Please write down the part of the passage below about Jenkins joining the Cubs, starting at "Durocher had a" and ending at "opportunity with Chicago.", word for word.

_EXCERPT TO READ_

+--

After finishing in the second division every year since 1947, the Cubs were rebuilding with an eye to the future. They were happy to unload a couple of aging pitchers for up-and-coming talent. Phillips was the linchpin of the deal: His speed and power-hitting potential was held in high regard by new Cubs manager Leo Durocher.7 Most newspaper accounts of the trade listed Jenkins, who had made his major-league debut with the Phillies in September 1965, second or third in the list of players headed to Chicago.

Durocher had a chat with Jenkins shortly after his bleary-eyed hurler arrived at the ballpark. “I really like that kid’s attitude,” said Durocher afterward. “I asked him whether he started or relieved in the minors and he told me he did both. Then he looked me right in the eye and said, ‘I like to relieve.’ The average kid wouldn’t even tell you that he relieved in the minors, much less that he likes to do it.”8

Jenkins was in uniform that afternoon for the opener of a three-game series against the defending World Series champion Los Angeles Dodgers. He warmed up late in the game, but he was not called upon.9 He did not have to wait much longer for his first opportunity with Chicago.

+--

_INFORMATION SUPPLIED_
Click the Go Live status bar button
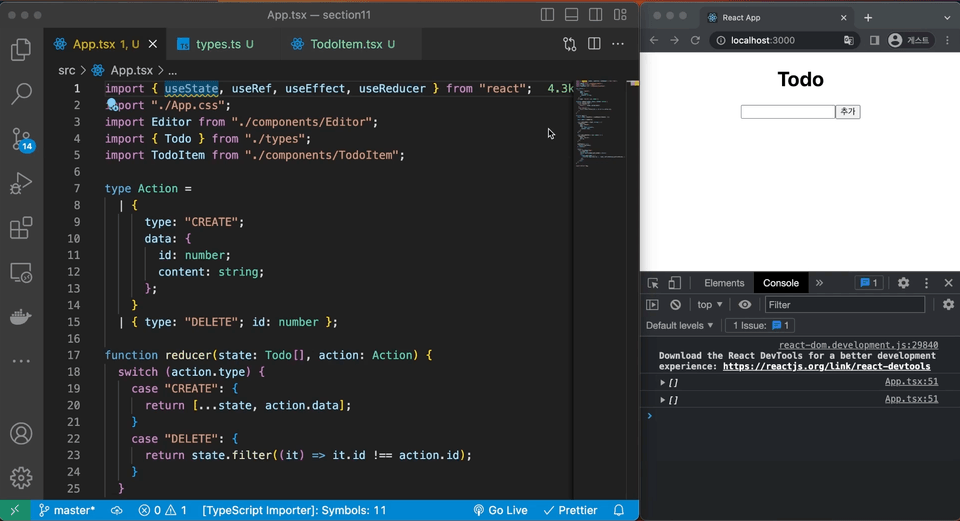 click(500, 510)
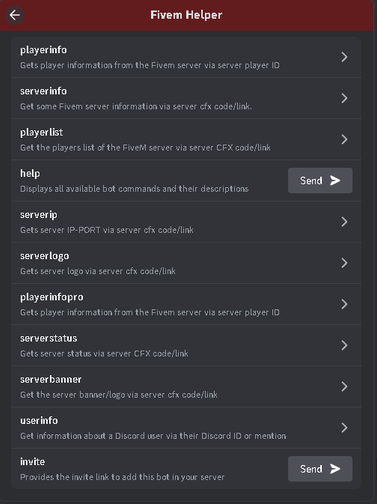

+--

_COMPLETE RESPONSE_
Durocher had a chat with Jenkins shortly after his bleary-eyed hurler arrived at the ballpark. “I really like that kid’s attitude,” said Durocher afterward. “I asked him whether he started or relieved in the minors and he told me he did both. Then he looked me right in the eye and said, ‘I like to relieve.’ The average kid wouldn’t even tell you that he relieved in the minors, much less that he likes to do it.”8

Jenkins was in uniform that afternoon for the opener of a three-game series against the defending World Series champion Los Angeles Dodgers. He warmed up late in the game, but he was not called upon.9 He did not have to wait much longer for his first opportunity with Chicago.